(Rows of pointing data)
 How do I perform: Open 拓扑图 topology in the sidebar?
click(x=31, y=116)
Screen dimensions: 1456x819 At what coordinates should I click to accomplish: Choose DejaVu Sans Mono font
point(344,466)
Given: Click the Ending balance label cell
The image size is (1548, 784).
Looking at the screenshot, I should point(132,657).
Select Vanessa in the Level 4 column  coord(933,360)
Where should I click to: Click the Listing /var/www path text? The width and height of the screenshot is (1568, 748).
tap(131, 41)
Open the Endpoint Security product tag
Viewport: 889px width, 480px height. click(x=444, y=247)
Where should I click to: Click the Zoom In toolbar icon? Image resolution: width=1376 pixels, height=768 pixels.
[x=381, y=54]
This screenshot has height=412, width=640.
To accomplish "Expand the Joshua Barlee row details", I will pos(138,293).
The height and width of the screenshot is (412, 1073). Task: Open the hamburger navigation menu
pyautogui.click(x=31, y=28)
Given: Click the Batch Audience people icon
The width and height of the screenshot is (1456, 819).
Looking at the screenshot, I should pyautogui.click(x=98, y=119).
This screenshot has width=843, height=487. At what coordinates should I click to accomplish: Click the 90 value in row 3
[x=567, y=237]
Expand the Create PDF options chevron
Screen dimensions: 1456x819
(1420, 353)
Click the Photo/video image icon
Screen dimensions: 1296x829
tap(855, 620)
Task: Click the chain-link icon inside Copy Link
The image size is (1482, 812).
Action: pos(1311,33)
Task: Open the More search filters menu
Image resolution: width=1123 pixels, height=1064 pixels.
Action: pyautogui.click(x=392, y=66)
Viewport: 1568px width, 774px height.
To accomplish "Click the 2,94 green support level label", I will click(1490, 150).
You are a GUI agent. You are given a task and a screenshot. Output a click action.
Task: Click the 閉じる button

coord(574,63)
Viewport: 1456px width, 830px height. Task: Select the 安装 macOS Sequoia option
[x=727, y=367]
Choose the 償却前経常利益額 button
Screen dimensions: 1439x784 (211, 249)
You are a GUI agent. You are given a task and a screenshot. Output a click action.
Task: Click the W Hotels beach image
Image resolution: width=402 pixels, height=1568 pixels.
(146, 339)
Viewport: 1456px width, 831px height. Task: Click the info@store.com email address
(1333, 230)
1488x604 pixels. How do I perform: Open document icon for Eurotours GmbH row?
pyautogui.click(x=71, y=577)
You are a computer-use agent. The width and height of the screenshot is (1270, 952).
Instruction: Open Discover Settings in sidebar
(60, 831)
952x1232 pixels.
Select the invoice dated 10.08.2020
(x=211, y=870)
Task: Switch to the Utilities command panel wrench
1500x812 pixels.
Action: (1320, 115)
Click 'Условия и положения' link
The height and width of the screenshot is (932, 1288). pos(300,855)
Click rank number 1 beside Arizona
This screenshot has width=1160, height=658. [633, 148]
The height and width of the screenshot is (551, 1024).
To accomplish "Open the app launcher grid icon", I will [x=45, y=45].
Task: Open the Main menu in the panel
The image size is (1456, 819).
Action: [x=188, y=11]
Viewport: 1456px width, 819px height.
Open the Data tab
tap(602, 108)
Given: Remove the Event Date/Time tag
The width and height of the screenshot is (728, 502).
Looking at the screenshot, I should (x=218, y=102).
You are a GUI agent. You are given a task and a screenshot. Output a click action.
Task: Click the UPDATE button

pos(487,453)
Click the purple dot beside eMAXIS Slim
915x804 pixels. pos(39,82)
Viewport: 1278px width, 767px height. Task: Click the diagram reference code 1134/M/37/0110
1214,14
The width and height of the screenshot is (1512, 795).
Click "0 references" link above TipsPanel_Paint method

## What is needed
From the items above, pick out every line that contains the word "Viewport" and copy each one.

## Result of this task
Viewport: 889px width, 480px height. click(x=444, y=247)
Viewport: 1568px width, 774px height.
Viewport: 1456px width, 830px height. Task: Select the 安装 macOS Sequoia option
Viewport: 1456px width, 831px height. Task: Click the info@store.com email address
Viewport: 1456px width, 819px height.
Viewport: 1278px width, 767px height. Task: Click the diagram reference code 1134/M/37/0110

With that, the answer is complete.